-- PROVIDED INFORMATION follows --
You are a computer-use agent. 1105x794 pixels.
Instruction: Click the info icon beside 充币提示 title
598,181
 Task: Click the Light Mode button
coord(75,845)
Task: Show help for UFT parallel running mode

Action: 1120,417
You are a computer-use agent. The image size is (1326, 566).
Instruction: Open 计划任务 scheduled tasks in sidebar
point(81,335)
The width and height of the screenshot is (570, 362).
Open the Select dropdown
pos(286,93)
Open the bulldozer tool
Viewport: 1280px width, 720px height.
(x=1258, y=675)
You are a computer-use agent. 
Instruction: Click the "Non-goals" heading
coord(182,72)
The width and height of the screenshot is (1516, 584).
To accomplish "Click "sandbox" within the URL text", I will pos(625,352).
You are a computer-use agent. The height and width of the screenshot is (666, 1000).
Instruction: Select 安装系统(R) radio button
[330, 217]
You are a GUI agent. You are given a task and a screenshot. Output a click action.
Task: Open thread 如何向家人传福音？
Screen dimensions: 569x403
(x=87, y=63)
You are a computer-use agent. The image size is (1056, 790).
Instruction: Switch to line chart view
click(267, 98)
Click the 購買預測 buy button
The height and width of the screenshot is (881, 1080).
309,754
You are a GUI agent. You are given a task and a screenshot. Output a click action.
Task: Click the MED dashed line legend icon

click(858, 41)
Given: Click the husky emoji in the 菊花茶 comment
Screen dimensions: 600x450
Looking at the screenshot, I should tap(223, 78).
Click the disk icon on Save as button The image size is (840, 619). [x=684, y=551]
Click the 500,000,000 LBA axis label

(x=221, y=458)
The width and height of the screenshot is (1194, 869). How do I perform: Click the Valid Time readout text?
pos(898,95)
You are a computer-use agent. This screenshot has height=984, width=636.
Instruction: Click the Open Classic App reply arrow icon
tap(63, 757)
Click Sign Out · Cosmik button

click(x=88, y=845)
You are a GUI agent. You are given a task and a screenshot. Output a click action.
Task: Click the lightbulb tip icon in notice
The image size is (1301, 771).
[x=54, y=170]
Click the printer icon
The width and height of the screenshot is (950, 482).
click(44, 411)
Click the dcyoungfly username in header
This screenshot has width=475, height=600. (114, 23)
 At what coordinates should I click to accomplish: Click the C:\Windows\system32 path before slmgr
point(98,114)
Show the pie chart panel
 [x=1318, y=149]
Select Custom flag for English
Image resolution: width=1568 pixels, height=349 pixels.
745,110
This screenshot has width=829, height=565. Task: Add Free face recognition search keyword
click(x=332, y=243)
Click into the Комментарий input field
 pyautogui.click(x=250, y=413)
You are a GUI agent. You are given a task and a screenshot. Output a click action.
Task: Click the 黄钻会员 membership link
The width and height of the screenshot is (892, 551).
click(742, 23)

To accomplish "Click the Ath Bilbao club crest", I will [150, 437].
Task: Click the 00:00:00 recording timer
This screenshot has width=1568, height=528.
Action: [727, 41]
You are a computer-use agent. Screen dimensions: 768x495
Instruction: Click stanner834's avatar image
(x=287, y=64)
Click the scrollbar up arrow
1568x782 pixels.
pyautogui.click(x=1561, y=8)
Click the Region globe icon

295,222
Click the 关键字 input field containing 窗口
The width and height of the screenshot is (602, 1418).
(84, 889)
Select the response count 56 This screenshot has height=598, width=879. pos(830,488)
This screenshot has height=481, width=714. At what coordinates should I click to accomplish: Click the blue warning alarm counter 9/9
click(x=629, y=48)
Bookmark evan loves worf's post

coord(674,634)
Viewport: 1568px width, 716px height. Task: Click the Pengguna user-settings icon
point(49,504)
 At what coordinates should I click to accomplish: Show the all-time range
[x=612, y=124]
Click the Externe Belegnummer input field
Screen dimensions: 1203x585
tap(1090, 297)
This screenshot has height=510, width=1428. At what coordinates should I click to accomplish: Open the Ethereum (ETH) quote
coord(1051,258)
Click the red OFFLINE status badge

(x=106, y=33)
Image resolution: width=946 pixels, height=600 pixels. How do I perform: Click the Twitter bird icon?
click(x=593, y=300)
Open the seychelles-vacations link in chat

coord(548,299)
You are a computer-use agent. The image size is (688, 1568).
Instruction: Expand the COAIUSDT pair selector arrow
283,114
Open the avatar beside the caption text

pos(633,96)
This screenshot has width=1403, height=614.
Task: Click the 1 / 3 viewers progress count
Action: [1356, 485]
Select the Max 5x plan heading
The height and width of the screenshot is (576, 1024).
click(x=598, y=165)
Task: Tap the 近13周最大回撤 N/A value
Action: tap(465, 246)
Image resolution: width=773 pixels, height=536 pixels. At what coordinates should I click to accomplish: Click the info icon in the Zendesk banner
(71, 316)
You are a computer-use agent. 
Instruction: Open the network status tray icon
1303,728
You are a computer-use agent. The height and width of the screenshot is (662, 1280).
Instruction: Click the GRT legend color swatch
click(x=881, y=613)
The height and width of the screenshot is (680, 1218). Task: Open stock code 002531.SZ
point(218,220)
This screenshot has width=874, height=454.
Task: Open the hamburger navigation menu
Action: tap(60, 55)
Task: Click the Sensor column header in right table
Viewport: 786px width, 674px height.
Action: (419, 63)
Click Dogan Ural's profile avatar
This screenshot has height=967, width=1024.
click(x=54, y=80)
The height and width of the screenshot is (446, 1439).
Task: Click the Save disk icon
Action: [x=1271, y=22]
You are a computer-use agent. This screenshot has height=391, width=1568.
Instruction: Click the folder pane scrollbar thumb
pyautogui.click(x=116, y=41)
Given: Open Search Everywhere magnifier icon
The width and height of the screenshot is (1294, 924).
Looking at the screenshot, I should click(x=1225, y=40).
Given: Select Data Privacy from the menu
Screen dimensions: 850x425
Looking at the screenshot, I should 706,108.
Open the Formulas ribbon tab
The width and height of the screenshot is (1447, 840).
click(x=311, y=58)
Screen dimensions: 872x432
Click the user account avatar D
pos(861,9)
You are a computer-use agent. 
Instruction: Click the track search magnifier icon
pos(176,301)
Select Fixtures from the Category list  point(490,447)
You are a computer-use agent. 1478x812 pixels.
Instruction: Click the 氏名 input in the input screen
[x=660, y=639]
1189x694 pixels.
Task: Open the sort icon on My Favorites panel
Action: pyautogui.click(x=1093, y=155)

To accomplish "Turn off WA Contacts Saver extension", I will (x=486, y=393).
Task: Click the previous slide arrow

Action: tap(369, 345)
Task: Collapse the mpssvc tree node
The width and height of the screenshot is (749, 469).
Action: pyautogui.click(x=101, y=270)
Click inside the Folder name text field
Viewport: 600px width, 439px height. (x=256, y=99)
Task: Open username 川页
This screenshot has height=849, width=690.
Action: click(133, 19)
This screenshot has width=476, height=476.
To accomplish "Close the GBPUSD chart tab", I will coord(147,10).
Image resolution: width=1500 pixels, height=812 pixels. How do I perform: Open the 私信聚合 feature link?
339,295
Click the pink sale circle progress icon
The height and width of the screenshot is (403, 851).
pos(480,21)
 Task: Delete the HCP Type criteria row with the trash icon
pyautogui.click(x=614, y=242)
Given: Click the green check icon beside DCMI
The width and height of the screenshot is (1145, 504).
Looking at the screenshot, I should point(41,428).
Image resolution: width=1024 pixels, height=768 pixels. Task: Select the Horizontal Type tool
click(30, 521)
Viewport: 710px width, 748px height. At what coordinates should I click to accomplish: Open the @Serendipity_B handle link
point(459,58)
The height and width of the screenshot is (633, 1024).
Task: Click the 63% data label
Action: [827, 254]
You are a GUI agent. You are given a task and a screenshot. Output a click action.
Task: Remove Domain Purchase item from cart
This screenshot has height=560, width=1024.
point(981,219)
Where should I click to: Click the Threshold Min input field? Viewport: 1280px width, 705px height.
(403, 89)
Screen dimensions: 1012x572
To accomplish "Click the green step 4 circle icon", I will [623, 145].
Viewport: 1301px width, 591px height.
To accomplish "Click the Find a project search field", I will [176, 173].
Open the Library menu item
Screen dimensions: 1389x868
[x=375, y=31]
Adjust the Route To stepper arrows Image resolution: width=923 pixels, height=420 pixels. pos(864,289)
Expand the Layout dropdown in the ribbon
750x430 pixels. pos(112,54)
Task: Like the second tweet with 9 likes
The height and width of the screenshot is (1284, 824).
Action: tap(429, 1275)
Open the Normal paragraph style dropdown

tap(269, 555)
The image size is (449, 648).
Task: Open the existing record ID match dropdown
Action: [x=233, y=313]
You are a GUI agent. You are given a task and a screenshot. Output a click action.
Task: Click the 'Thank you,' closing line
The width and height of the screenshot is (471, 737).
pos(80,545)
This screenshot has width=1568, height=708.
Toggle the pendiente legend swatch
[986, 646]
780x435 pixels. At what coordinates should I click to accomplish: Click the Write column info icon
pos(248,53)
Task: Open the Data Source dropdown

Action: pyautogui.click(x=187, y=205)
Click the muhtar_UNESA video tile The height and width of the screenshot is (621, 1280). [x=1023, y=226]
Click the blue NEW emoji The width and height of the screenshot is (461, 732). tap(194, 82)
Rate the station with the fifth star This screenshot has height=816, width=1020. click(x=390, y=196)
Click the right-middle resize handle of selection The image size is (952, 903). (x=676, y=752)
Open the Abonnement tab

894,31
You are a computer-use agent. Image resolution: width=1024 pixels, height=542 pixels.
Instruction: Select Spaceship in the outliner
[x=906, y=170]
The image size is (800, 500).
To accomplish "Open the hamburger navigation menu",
-- PROVIDED INFORMATION concluded --
From the listing above, the lines starting with the one that has "Instruction: Click the 氏名" and running through the one that has "Task: Collapse the mpssvc tree node" should be copied exactly, ends included.

Instruction: Click the 氏名 input in the input screen
[x=660, y=639]
1189x694 pixels.
Task: Open the sort icon on My Favorites panel
Action: pyautogui.click(x=1093, y=155)

To accomplish "Turn off WA Contacts Saver extension", I will (x=486, y=393).
Task: Click the previous slide arrow

Action: tap(369, 345)
Task: Collapse the mpssvc tree node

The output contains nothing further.